I know what they mean. I've read them in books since about 7th grade, and I can put them in any sort of context you'd like. The problem is that I pronounce them dead wrong in conversation.
A recent example found me on my phone, bragging to Moms about the recently acquired T.A. position. She congratulated me, and asked if I was getting paid for it. I said,
"I don't know yet, I've heard some people get a stipend but that's usually the guys running the science lab groups."
There was a pause, and then my mother, with a fair degree of laughter in her tone, gently said,
"Actually, honey. It's pronounced stip-end. You said sty-pend."
Writing this down reminded me how I pronounce the "deus" in "deus ex machina" as "Doose."
Yeah. More examples to come.
Also, after a month-long wait, FamilyEducation.net finally answered my e-mail. The original letter about Shylock as a baby name is posted behind a friends-locked entry because I gave out my full name and whatnot, but here's what I got back:
"Response (Kevin) - 03/03/2009 03:35 PM
Hello Allison,
Thank you for bringing this to our attention.
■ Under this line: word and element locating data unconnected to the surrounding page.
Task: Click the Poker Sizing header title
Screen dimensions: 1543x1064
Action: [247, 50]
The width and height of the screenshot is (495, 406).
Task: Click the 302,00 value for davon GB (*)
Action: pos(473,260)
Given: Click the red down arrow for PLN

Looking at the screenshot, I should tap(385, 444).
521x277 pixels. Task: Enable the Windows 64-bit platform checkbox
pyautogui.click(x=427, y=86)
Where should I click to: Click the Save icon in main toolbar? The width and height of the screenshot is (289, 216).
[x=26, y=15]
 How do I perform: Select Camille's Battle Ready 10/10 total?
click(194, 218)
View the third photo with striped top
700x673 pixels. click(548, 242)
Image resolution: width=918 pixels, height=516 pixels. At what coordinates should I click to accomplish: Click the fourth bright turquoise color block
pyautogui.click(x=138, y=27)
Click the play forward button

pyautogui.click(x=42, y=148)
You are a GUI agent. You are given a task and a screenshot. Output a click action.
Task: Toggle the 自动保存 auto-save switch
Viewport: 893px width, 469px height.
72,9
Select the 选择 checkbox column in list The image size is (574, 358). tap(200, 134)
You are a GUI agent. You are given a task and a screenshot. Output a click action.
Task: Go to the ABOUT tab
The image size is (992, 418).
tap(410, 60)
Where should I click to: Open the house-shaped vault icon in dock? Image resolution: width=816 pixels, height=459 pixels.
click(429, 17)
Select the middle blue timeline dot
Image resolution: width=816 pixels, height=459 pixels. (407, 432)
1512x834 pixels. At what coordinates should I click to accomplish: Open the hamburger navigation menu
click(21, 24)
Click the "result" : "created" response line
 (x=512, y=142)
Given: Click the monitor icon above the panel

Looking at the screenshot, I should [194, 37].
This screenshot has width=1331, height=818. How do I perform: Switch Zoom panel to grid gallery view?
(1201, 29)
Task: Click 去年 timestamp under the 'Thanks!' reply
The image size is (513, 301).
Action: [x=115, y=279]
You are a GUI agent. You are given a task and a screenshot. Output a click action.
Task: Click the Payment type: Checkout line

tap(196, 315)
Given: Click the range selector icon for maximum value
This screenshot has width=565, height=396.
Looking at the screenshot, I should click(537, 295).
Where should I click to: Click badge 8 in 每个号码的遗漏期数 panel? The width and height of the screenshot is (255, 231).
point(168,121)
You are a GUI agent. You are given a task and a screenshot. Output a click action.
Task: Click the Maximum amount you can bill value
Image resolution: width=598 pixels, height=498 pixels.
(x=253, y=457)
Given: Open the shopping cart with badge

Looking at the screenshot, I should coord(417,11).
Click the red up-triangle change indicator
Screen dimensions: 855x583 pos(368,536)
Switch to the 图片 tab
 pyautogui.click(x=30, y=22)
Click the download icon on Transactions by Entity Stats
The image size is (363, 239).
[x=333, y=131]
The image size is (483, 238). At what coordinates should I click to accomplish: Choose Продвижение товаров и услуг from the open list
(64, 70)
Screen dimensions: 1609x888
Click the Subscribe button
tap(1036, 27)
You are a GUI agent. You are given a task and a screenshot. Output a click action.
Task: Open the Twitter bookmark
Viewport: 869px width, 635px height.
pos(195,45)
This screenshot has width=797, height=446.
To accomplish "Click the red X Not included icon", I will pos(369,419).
I have passed this along
to our editors.
Best regards,
Kevin McGrath
Family Education Network"
Entry hasn't changed yet, but I had to write to the gigantic corporation since they don't have a number for the smaller company that just runs the website, and I imagine there's a lot of merger problems.
Will keep checking back for status updates to see what happens and if the entry gets changed.